**YOUR GOAL:**
Begin at the line where "Task: Tap the 10:06 clock" appears and reproduce exactly every line through the end of the data below, both included, skipping pictures.
(MATERIAL FOR THIS EXERCISE begins)
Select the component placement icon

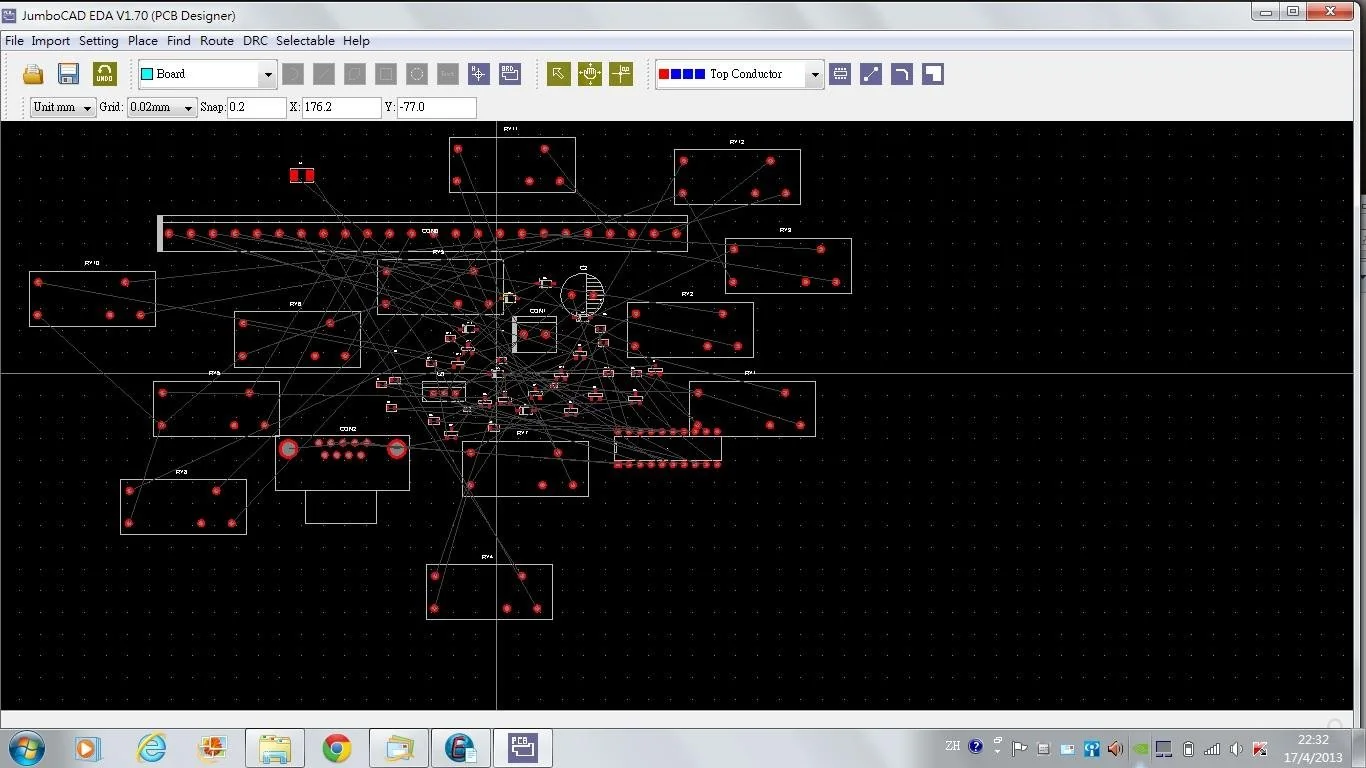pyautogui.click(x=839, y=73)

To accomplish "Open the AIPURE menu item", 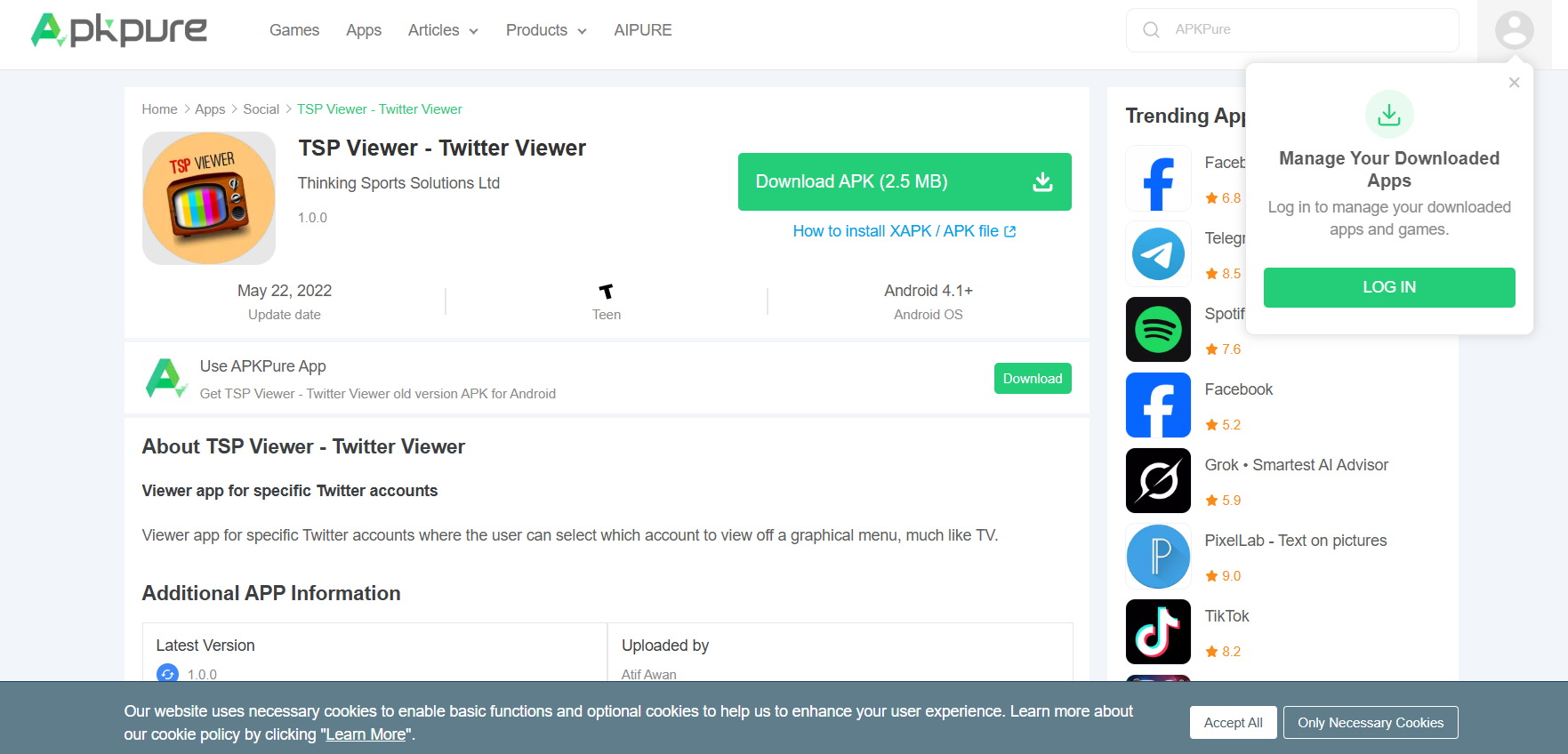I will pos(643,30).
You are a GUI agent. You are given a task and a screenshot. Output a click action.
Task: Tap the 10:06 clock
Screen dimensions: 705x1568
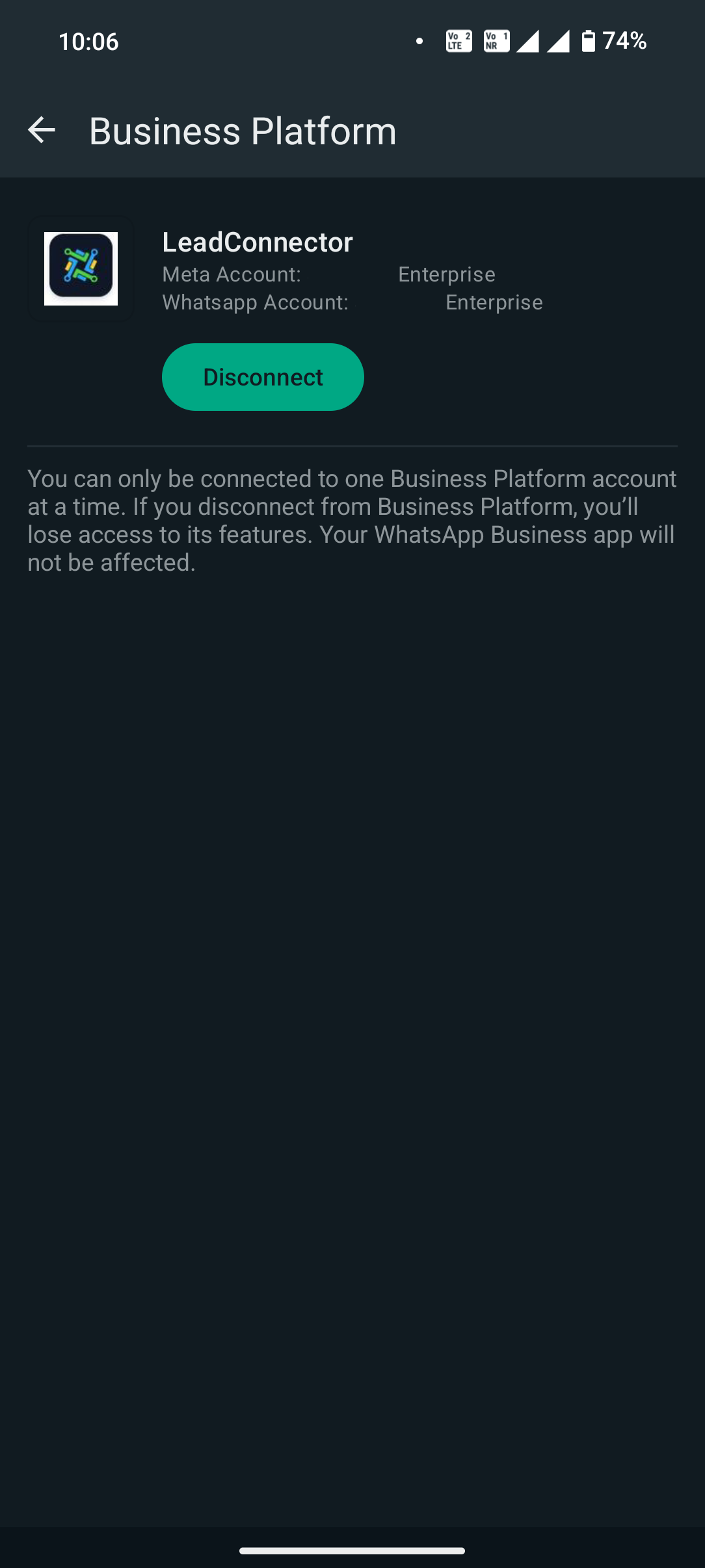(x=88, y=42)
(MATERIAL FOR THIS EXERCISE ends)
**RESULT OF THIS EXERCISE:**
Task: Tap the 10:06 clock
Screen dimensions: 705x1568
(x=88, y=42)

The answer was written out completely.